Write out exactly, with both ends included, the lines that run from the line containing "Task: Switch to the SPLIT tool" to the end of the entries. Pictures are not part of the answer.

Task material
_ _ _ _ _

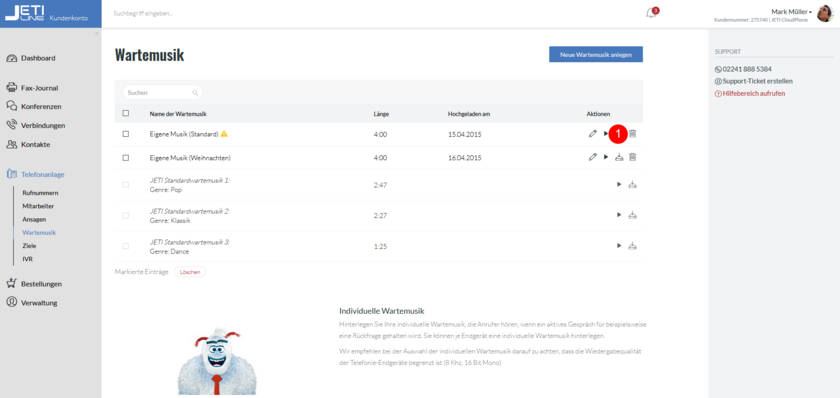Open the notification bell
Viewport: 840px width, 398px height.
coord(651,13)
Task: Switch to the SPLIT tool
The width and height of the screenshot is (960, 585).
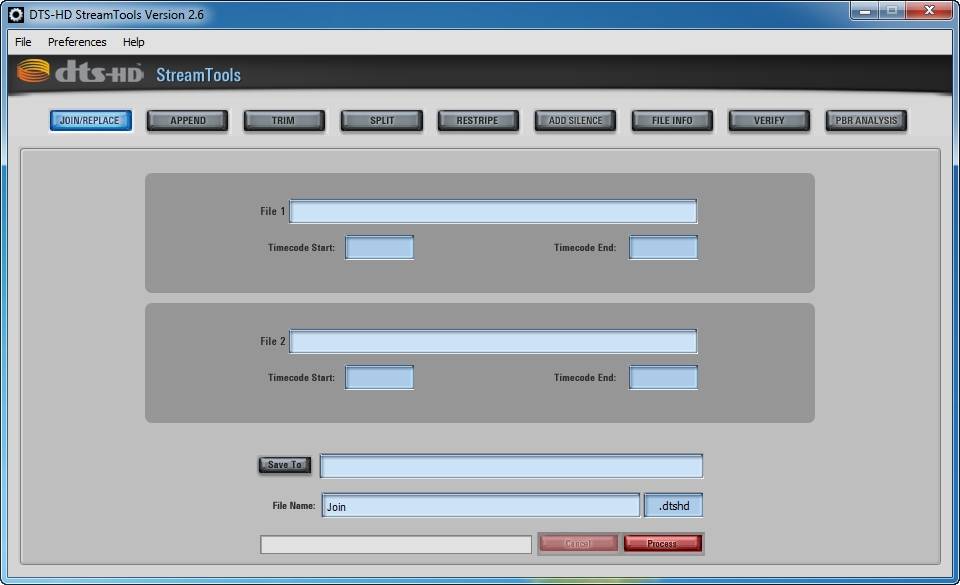Action: 381,121
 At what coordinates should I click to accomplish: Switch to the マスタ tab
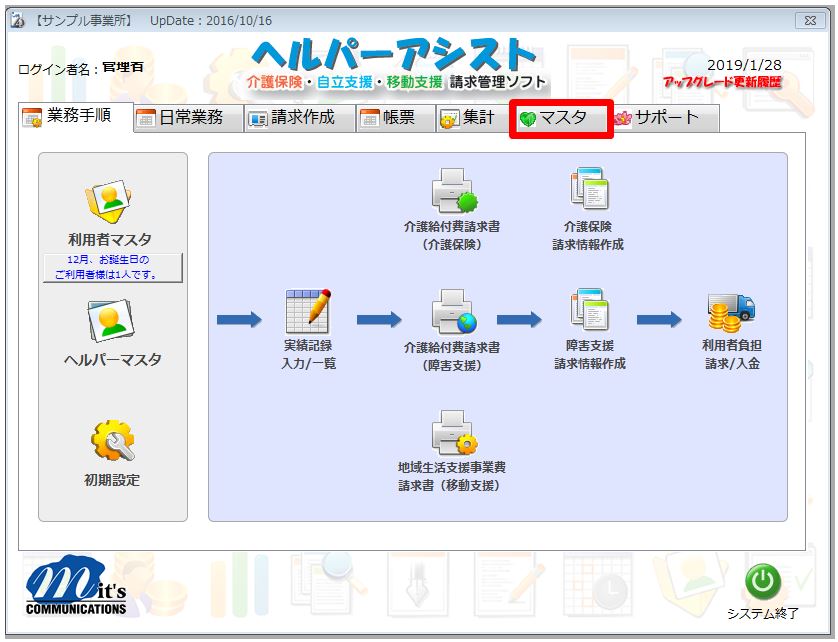(x=561, y=119)
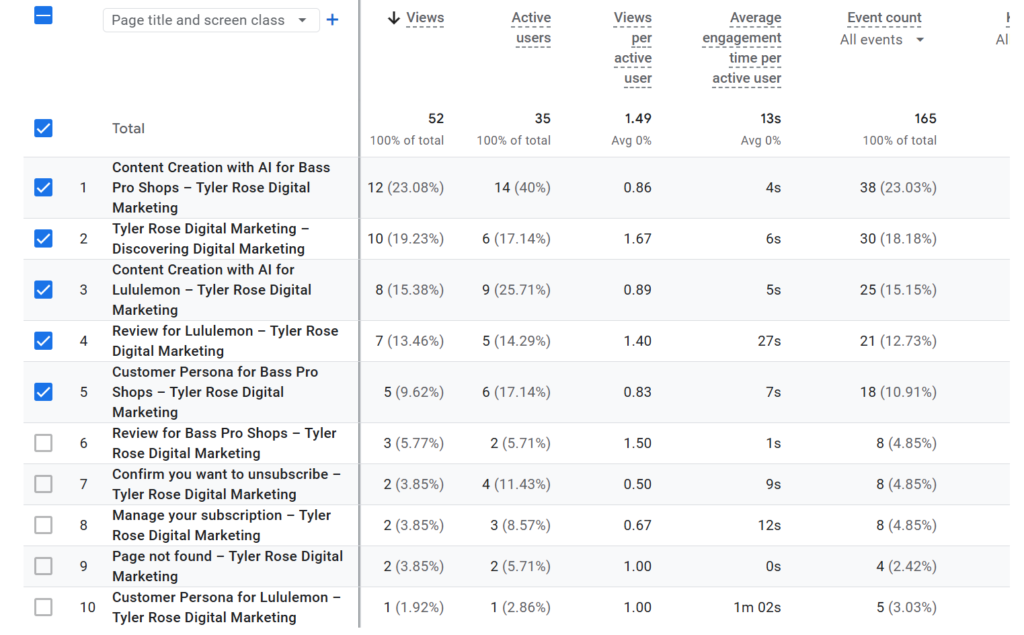The width and height of the screenshot is (1024, 635).
Task: Click the plus icon to add dimension
Action: pos(332,20)
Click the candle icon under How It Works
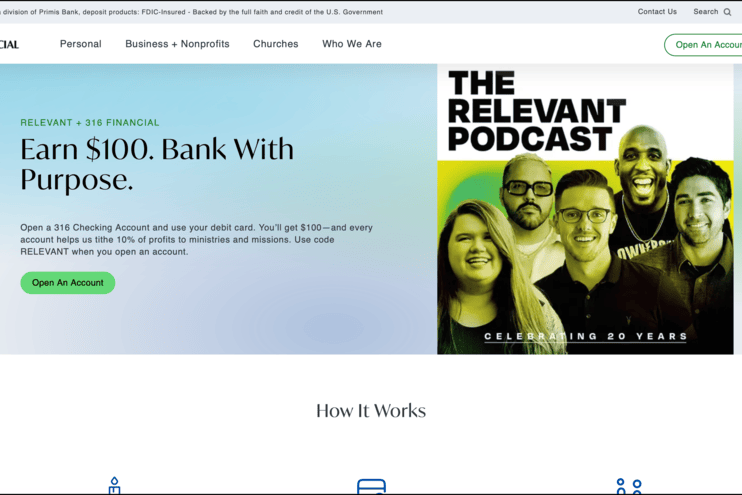The width and height of the screenshot is (742, 495). pos(114,486)
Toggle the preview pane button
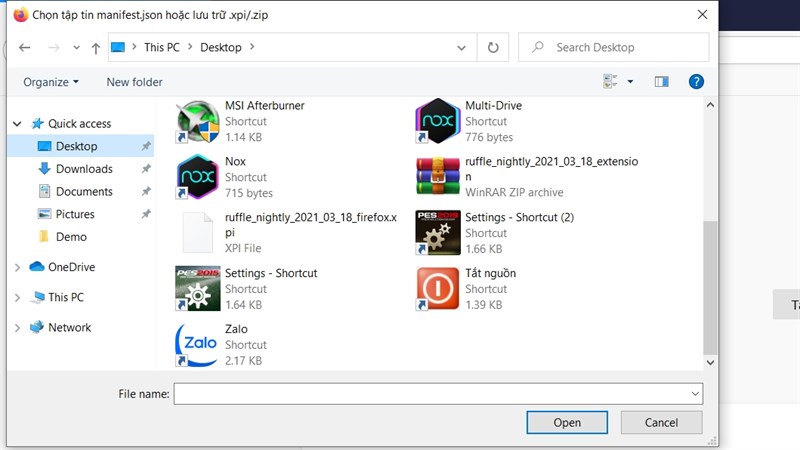 pos(661,82)
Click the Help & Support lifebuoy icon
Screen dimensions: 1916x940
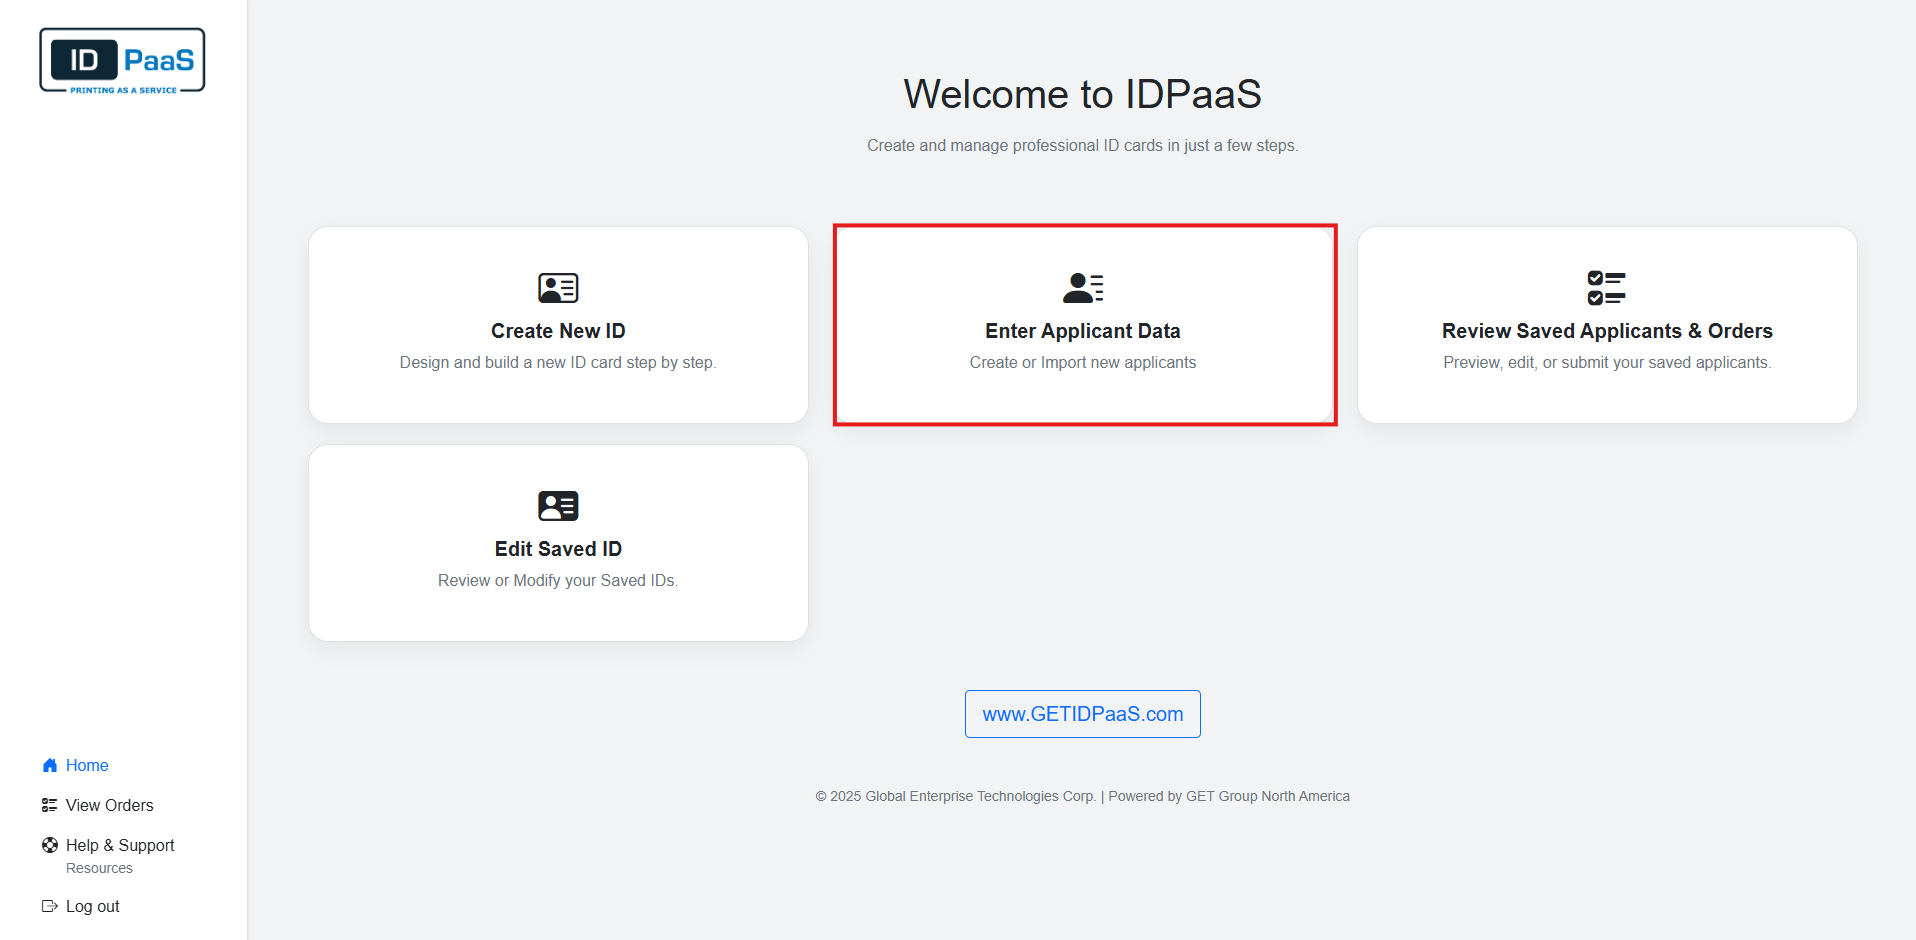(50, 845)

_ _ _ _ _

Task output
Task: Switch to the SPLIT tool
The width and height of the screenshot is (960, 585).
Action: 381,121
 At what coordinates should I click to accomplish: Switch to the マスタ tab
(x=561, y=119)
The width and height of the screenshot is (1024, 635).
Task: Click the plus icon to add dimension
Action: pos(332,20)
Click the candle icon under How It Works
The width and height of the screenshot is (742, 495). pos(114,486)
Toggle the preview pane button
 pos(661,82)
Click the Help & Support lifebuoy icon
Screen dimensions: 1916x940
(50, 845)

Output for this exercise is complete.